== Records provided ==
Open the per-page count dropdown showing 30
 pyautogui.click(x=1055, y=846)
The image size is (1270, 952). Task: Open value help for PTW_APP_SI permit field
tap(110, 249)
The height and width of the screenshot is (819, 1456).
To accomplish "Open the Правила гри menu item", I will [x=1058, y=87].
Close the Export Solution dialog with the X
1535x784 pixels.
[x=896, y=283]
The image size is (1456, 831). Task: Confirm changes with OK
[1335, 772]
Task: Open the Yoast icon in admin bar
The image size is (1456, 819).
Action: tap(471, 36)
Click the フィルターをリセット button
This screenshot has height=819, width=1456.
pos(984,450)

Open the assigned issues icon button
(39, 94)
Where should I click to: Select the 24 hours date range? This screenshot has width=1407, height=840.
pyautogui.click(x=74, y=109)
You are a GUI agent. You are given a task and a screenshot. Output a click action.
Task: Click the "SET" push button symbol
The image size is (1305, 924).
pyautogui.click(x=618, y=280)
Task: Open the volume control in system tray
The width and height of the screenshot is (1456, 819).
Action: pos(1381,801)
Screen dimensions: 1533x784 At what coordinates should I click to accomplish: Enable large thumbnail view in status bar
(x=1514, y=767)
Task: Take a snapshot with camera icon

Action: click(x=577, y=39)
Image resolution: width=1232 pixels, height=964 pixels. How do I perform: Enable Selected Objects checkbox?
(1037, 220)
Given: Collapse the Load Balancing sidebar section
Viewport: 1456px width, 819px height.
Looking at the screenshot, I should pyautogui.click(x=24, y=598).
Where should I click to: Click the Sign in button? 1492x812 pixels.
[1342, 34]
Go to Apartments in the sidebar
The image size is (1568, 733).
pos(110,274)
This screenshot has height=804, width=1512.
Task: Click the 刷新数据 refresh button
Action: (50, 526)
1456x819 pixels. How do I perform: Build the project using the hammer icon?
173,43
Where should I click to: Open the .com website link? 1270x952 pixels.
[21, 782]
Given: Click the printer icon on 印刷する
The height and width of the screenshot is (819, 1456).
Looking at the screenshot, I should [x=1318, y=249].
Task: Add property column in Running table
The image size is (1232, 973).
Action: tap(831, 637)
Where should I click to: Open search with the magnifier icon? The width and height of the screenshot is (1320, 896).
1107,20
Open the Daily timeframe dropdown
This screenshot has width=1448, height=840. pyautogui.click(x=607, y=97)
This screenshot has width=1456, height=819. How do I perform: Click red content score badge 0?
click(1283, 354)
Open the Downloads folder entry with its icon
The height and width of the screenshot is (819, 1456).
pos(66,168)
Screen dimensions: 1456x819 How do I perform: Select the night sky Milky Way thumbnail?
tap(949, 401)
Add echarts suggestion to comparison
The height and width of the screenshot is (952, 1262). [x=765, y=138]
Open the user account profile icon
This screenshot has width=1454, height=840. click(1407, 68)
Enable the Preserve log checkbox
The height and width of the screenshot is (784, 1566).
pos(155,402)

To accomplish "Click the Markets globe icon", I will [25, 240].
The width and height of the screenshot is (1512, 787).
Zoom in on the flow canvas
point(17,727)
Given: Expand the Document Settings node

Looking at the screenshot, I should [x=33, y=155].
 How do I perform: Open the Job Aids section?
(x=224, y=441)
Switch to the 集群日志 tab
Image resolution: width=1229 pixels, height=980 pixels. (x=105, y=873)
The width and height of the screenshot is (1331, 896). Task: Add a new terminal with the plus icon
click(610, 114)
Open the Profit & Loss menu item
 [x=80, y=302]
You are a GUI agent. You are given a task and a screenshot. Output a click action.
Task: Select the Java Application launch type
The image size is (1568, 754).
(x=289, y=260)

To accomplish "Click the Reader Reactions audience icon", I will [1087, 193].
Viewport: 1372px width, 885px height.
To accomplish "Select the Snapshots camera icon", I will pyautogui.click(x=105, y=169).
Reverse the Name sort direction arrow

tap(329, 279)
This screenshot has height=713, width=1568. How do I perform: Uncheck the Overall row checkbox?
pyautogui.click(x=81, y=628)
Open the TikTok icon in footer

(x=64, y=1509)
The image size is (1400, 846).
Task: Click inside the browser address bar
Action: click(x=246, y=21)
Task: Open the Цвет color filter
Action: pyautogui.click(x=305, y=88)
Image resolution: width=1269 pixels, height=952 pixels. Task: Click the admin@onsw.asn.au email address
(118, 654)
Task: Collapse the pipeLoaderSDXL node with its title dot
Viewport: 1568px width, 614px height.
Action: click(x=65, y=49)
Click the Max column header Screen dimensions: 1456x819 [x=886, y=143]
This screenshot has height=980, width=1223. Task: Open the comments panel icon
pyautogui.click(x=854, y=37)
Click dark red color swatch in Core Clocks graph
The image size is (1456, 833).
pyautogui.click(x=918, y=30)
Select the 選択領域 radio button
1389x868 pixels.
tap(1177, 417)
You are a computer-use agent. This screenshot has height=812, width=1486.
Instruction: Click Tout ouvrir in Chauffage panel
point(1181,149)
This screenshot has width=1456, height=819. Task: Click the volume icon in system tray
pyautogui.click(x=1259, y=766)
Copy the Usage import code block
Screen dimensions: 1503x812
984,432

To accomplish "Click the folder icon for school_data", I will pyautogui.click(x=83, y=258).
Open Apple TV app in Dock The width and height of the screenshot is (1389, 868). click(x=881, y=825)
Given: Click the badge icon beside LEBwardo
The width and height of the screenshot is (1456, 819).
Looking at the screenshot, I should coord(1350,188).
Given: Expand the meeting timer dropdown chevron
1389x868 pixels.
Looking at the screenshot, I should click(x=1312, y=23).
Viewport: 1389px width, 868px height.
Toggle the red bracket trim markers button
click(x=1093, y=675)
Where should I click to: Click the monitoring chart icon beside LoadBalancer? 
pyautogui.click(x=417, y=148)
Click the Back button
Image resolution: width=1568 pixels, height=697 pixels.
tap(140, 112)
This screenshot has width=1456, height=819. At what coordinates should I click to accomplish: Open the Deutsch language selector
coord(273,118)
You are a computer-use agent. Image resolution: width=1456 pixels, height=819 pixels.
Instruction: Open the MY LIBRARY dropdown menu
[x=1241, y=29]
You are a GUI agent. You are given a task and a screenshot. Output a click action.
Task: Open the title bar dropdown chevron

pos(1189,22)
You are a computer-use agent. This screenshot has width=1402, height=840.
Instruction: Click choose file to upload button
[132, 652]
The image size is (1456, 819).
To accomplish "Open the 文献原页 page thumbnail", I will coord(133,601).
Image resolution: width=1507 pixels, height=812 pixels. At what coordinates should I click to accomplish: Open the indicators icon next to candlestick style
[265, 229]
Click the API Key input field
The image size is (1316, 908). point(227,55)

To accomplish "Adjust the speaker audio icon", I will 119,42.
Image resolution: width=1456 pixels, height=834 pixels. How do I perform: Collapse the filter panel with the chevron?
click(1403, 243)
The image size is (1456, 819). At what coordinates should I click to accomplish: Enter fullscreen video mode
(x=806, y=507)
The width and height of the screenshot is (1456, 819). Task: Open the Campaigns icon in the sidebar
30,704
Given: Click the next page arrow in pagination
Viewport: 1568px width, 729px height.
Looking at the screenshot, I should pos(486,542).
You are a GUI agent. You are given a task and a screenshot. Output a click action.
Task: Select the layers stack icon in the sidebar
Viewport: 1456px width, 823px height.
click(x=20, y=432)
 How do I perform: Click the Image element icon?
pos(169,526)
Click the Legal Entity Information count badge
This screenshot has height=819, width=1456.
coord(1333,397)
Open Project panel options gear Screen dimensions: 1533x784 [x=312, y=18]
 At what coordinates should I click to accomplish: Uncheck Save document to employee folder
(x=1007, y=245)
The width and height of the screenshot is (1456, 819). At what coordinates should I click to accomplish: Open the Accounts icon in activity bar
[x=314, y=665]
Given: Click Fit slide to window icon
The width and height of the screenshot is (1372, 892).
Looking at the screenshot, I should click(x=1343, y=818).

== Assignment ==
Your response should consist of the data above, duplicated exactly.

== Solution to this problem ==
Open the per-page count dropdown showing 30
 pyautogui.click(x=1055, y=846)
The image size is (1270, 952). Task: Open value help for PTW_APP_SI permit field
tap(110, 249)
The height and width of the screenshot is (819, 1456).
To accomplish "Open the Правила гри menu item", I will [x=1058, y=87].
Close the Export Solution dialog with the X
1535x784 pixels.
[x=896, y=283]
The image size is (1456, 831). Task: Confirm changes with OK
[1335, 772]
Task: Open the Yoast icon in admin bar
The image size is (1456, 819).
Action: tap(471, 36)
Click the フィルターをリセット button
This screenshot has height=819, width=1456.
pos(984,450)

Open the assigned issues icon button
(39, 94)
Where should I click to: Select the 24 hours date range? This screenshot has width=1407, height=840.
pyautogui.click(x=74, y=109)
You are a GUI agent. You are given a task and a screenshot. Output a click action.
Task: Click the "SET" push button symbol
The image size is (1305, 924).
pyautogui.click(x=618, y=280)
Task: Open the volume control in system tray
The width and height of the screenshot is (1456, 819).
Action: pos(1381,801)
Screen dimensions: 1533x784 At what coordinates should I click to accomplish: Enable large thumbnail view in status bar
(x=1514, y=767)
Task: Take a snapshot with camera icon

Action: click(x=577, y=39)
Image resolution: width=1232 pixels, height=964 pixels. How do I perform: Enable Selected Objects checkbox?
(1037, 220)
Given: Collapse the Load Balancing sidebar section
Viewport: 1456px width, 819px height.
Looking at the screenshot, I should pyautogui.click(x=24, y=598).
Where should I click to: Click the Sign in button? 1492x812 pixels.
[1342, 34]
Go to Apartments in the sidebar
The image size is (1568, 733).
pos(110,274)
This screenshot has height=804, width=1512.
Task: Click the 刷新数据 refresh button
Action: (50, 526)
1456x819 pixels. How do I perform: Build the project using the hammer icon?
173,43
Where should I click to: Open the .com website link? 1270x952 pixels.
[21, 782]
Given: Click the printer icon on 印刷する
The height and width of the screenshot is (819, 1456).
Looking at the screenshot, I should [x=1318, y=249].
Task: Add property column in Running table
The image size is (1232, 973).
Action: tap(831, 637)
Where should I click to: Open search with the magnifier icon? The width and height of the screenshot is (1320, 896).
1107,20
Open the Daily timeframe dropdown
This screenshot has width=1448, height=840. pyautogui.click(x=607, y=97)
This screenshot has width=1456, height=819. How do I perform: Click red content score badge 0?
click(1283, 354)
Open the Downloads folder entry with its icon
The height and width of the screenshot is (819, 1456).
pos(66,168)
Screen dimensions: 1456x819 How do I perform: Select the night sky Milky Way thumbnail?
tap(949, 401)
Add echarts suggestion to comparison
The height and width of the screenshot is (952, 1262). [x=765, y=138]
Open the user account profile icon
This screenshot has width=1454, height=840. click(1407, 68)
Enable the Preserve log checkbox
The height and width of the screenshot is (784, 1566).
pos(155,402)

To accomplish "Click the Markets globe icon", I will [25, 240].
The width and height of the screenshot is (1512, 787).
Zoom in on the flow canvas
point(17,727)
Given: Expand the Document Settings node

Looking at the screenshot, I should [x=33, y=155].
 How do I perform: Open the Job Aids section?
(x=224, y=441)
Switch to the 集群日志 tab
Image resolution: width=1229 pixels, height=980 pixels. (x=105, y=873)
The width and height of the screenshot is (1331, 896). Task: Add a new terminal with the plus icon
click(610, 114)
Open the Profit & Loss menu item
 [x=80, y=302]
You are a GUI agent. You are given a task and a screenshot. Output a click action.
Task: Select the Java Application launch type
The image size is (1568, 754).
(x=289, y=260)

To accomplish "Click the Reader Reactions audience icon", I will [1087, 193].
Viewport: 1372px width, 885px height.
To accomplish "Select the Snapshots camera icon", I will pyautogui.click(x=105, y=169).
Reverse the Name sort direction arrow

tap(329, 279)
This screenshot has height=713, width=1568. How do I perform: Uncheck the Overall row checkbox?
pyautogui.click(x=81, y=628)
Open the TikTok icon in footer

(x=64, y=1509)
The image size is (1400, 846).
Task: Click inside the browser address bar
Action: click(x=246, y=21)
Task: Open the Цвет color filter
Action: pyautogui.click(x=305, y=88)
Image resolution: width=1269 pixels, height=952 pixels. Task: Click the admin@onsw.asn.au email address
(118, 654)
Task: Collapse the pipeLoaderSDXL node with its title dot
Viewport: 1568px width, 614px height.
Action: click(x=65, y=49)
Click the Max column header Screen dimensions: 1456x819 [x=886, y=143]
This screenshot has height=980, width=1223. Task: Open the comments panel icon
pyautogui.click(x=854, y=37)
Click dark red color swatch in Core Clocks graph
The image size is (1456, 833).
pyautogui.click(x=918, y=30)
Select the 選択領域 radio button
1389x868 pixels.
tap(1177, 417)
You are a computer-use agent. This screenshot has height=812, width=1486.
Instruction: Click Tout ouvrir in Chauffage panel
point(1181,149)
This screenshot has width=1456, height=819. Task: Click the volume icon in system tray
pyautogui.click(x=1259, y=766)
Copy the Usage import code block
Screen dimensions: 1503x812
984,432

To accomplish "Click the folder icon for school_data", I will pyautogui.click(x=83, y=258).
Open Apple TV app in Dock The width and height of the screenshot is (1389, 868). click(x=881, y=825)
Given: Click the badge icon beside LEBwardo
The width and height of the screenshot is (1456, 819).
Looking at the screenshot, I should coord(1350,188).
Given: Expand the meeting timer dropdown chevron
1389x868 pixels.
Looking at the screenshot, I should click(x=1312, y=23).
Viewport: 1389px width, 868px height.
Toggle the red bracket trim markers button
click(x=1093, y=675)
Where should I click to: Click the monitoring chart icon beside LoadBalancer? 
pyautogui.click(x=417, y=148)
Click the Back button
Image resolution: width=1568 pixels, height=697 pixels.
tap(140, 112)
This screenshot has width=1456, height=819. At what coordinates should I click to accomplish: Open the Deutsch language selector
coord(273,118)
You are a computer-use agent. Image resolution: width=1456 pixels, height=819 pixels.
Instruction: Open the MY LIBRARY dropdown menu
[x=1241, y=29]
You are a GUI agent. You are given a task and a screenshot. Output a click action.
Task: Open the title bar dropdown chevron

pos(1189,22)
You are a computer-use agent. This screenshot has width=1402, height=840.
Instruction: Click choose file to upload button
[132, 652]
The image size is (1456, 819).
To accomplish "Open the 文献原页 page thumbnail", I will coord(133,601).
Image resolution: width=1507 pixels, height=812 pixels. At what coordinates should I click to accomplish: Open the indicators icon next to candlestick style
[265, 229]
Click the API Key input field
The image size is (1316, 908). point(227,55)

To accomplish "Adjust the speaker audio icon", I will 119,42.
Image resolution: width=1456 pixels, height=834 pixels. How do I perform: Collapse the filter panel with the chevron?
click(1403, 243)
The image size is (1456, 819). At what coordinates should I click to accomplish: Enter fullscreen video mode
(x=806, y=507)
The width and height of the screenshot is (1456, 819). Task: Open the Campaigns icon in the sidebar
30,704
Given: Click the next page arrow in pagination
Viewport: 1568px width, 729px height.
Looking at the screenshot, I should pos(486,542).
You are a GUI agent. You are given a task and a screenshot. Output a click action.
Task: Select the layers stack icon in the sidebar
Viewport: 1456px width, 823px height.
click(x=20, y=432)
 How do I perform: Click the Image element icon?
pos(169,526)
Click the Legal Entity Information count badge
This screenshot has height=819, width=1456.
coord(1333,397)
Open Project panel options gear Screen dimensions: 1533x784 [x=312, y=18]
 At what coordinates should I click to accomplish: Uncheck Save document to employee folder
(x=1007, y=245)
The width and height of the screenshot is (1456, 819). At what coordinates should I click to accomplish: Open the Accounts icon in activity bar
[x=314, y=665]
Given: Click Fit slide to window icon
The width and height of the screenshot is (1372, 892).
Looking at the screenshot, I should click(x=1343, y=818).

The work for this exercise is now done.